BOULDER, Colo. (AP) — Authorities searched for evidence Monday after a man with a makeshift flamethrower yelled “Free Palestine” and hurled an incendiary device into a group that had assembled to raise attention for Israeli hostages being held by Hamas in Gaza. Eight people were injured in the Sunday attack, some with burns.
The suspect, Mohamed Sabry Soliman, 45, was booked into the Boulder County jail north of Denver and expected to face charges in connection with the attack the FBI was investigating as a terrorist act. He has, so far, been charged with a federal hate crime.
The burst of violence at the popular Pearl Street pedestrian mall, a four-block area in downtown Boulder, unfolded against the backdrop of a war between Israel and Hamas that continues to inflame global tensions and has contributed to a spike in antisemitic violence in the United States. The attack happened on the beginning of the Jewish holiday of Shavuot, which is marked with the reading of the Torah and barely a week after a man who also yelled “Free Palestine” was charged with fatally shooting two Israeli embassy staffers outside of a Jewish museum in Washington.
Israeli Prime Minister Benjamin Netanyahu issued a statement Monday saying he, his wife and the entire nation of Israel were praying for the full recovery of the people wounded in the “vicious terror attack” in Colorado.
“This attack was aimed against peaceful people who wished to express their solidarity with the hostages held by Hamas, simply because they were Jews,” Netanyahu said.

Attack leads to increased security elsewhere
“Sadly, attacks like this are becoming too common across the country,” said Mark Michalek, the special agent in charge of the FBI’s Denver field office, which encompasses Boulder.
In New York, the police department said it upped its presence at religious sites throughout the city for Shavuot.
The eight victims who were wounded range in age from 52 to 88 and the injuries spanned from serious to minor, officials said.
The attack occurred as people with a volunteer group called Run For Their Lives was concluding their weekly demonstration to raise visibility for the hostages who remain in Gaza. Video from the scene shows a witness shouting, “He’s right there. He’s throwing Molotov cocktails,” as a police officer with his gun drawn advances on a bare-chested suspect who is holding containers in each hand.
Alex Osante of San Diego said he was having lunch on a restaurant patio across the pedestrian mall when he heard the crash of a bottle breaking on the ground and a “boom” sound followed by people yelling and screaming.
In video of the scene captured by Osante, people could be seen pouring water on a woman lying on the ground who Osante said had caught on fire during the attack. A man, who later identified himself as an Israeli visiting Boulder who decided to join the group that day, ran up to Osante on the video asking for some water to help.

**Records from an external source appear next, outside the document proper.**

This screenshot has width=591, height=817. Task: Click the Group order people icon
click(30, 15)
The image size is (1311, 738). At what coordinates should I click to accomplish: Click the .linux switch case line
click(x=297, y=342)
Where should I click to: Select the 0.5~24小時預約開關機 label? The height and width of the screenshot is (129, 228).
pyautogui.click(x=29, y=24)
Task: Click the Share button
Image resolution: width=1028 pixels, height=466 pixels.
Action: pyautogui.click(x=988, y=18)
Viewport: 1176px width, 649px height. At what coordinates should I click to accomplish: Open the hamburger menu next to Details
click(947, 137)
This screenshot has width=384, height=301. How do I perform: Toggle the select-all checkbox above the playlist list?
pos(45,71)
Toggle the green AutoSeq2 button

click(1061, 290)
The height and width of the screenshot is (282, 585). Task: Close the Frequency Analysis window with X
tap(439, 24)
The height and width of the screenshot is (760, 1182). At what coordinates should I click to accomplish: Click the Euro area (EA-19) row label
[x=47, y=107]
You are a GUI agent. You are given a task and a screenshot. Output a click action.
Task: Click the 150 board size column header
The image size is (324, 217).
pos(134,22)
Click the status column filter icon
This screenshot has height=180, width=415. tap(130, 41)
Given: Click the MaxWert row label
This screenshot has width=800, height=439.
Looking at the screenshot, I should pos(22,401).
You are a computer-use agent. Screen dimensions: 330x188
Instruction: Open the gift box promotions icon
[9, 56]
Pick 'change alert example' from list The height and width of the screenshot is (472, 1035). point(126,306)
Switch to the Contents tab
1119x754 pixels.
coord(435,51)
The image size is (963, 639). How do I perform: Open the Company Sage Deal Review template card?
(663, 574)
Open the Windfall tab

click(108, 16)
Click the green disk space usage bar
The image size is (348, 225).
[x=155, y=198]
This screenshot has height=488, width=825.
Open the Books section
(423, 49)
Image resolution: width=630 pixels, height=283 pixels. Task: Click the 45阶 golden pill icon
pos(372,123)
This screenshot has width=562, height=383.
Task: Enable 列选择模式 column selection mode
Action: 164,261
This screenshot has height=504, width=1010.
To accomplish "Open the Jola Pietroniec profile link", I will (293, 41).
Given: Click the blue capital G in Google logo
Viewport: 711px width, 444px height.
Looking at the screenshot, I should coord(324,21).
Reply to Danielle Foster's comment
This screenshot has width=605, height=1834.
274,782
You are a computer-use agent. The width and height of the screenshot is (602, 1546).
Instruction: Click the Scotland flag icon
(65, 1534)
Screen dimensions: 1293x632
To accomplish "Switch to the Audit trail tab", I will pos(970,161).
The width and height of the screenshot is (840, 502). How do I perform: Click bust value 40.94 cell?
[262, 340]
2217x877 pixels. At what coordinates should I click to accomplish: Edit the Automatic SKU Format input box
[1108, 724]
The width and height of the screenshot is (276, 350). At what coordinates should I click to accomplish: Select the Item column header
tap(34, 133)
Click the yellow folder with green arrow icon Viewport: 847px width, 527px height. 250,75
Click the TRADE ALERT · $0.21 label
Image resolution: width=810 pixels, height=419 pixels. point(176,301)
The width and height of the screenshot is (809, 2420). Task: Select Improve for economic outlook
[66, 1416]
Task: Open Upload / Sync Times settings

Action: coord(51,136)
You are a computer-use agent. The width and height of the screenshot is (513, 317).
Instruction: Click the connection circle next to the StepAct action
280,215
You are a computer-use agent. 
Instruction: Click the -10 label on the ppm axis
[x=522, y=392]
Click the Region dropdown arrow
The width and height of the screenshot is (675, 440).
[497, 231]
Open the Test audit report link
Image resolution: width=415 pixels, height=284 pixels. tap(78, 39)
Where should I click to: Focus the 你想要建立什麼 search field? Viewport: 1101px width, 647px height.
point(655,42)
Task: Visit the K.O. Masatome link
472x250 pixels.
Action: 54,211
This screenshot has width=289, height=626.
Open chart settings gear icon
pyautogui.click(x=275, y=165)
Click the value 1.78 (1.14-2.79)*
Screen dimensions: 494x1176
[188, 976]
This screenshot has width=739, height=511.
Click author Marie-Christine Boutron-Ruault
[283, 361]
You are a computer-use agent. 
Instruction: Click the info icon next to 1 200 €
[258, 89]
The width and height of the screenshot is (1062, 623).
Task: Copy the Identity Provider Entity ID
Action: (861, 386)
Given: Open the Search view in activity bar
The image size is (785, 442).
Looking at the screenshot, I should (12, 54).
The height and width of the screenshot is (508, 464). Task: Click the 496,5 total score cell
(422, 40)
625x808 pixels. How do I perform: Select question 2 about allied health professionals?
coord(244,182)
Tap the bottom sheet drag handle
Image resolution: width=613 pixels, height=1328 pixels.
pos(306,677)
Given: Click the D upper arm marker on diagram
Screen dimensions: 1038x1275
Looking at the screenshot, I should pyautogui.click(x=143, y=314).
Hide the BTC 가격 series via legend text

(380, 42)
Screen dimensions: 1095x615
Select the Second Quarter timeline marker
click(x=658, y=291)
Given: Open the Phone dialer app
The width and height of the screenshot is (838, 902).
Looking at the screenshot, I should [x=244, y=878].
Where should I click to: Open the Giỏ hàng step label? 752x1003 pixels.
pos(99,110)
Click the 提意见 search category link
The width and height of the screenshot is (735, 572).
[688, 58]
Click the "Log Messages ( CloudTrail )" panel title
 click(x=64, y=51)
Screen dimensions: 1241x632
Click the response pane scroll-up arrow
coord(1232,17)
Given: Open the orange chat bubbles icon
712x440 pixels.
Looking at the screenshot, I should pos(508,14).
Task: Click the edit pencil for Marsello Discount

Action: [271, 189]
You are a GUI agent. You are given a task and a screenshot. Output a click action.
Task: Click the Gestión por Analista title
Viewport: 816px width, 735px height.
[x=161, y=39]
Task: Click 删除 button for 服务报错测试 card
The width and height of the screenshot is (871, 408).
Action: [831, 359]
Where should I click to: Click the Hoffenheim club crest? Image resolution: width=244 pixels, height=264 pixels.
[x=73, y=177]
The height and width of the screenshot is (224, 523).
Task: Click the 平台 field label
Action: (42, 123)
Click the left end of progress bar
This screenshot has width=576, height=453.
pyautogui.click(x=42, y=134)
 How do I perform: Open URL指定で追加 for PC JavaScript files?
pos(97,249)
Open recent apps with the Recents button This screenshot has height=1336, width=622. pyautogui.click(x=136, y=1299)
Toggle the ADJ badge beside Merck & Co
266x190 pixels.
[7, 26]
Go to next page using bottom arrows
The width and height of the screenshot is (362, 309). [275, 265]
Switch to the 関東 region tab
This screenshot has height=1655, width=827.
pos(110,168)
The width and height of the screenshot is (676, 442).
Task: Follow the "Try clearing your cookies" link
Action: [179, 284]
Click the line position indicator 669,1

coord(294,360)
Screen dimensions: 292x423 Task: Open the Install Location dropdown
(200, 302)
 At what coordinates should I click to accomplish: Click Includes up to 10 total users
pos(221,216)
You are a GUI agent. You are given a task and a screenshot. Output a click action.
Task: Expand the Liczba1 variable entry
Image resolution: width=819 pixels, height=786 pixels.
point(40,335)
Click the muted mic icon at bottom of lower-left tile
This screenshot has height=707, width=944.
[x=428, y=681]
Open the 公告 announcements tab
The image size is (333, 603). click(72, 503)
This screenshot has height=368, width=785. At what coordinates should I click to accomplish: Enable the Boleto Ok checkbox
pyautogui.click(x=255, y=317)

Suspect reemerged after initial attack before being arrested
After the initial attack, Osante said the suspect went behind some bushes and then reemerged and threw a Molotov cocktail but apparently accidentally caught himself on fire as he threw it. The man then took off his shirt and what appeared to be a bulletproof vest before the police arrived. The man dropped to the ground and was arrested without any apparent resistance in the video that Osante filmed.
As people tried to help the woman on the ground, another woman who appeared to be a participant in the event yelled to others out of the camera’s view, defending their cause, saying they don’t talk about the government but just talk about the hostages.
Lynn Segal, 72, was among about 20 people who gathered Sunday. They had finished their march in front of the courthouse when a “rope of fire” shot in front of her and then "two big flares.”
She said the scene quickly turned chaotic as people worked to find water to put out flames and find help.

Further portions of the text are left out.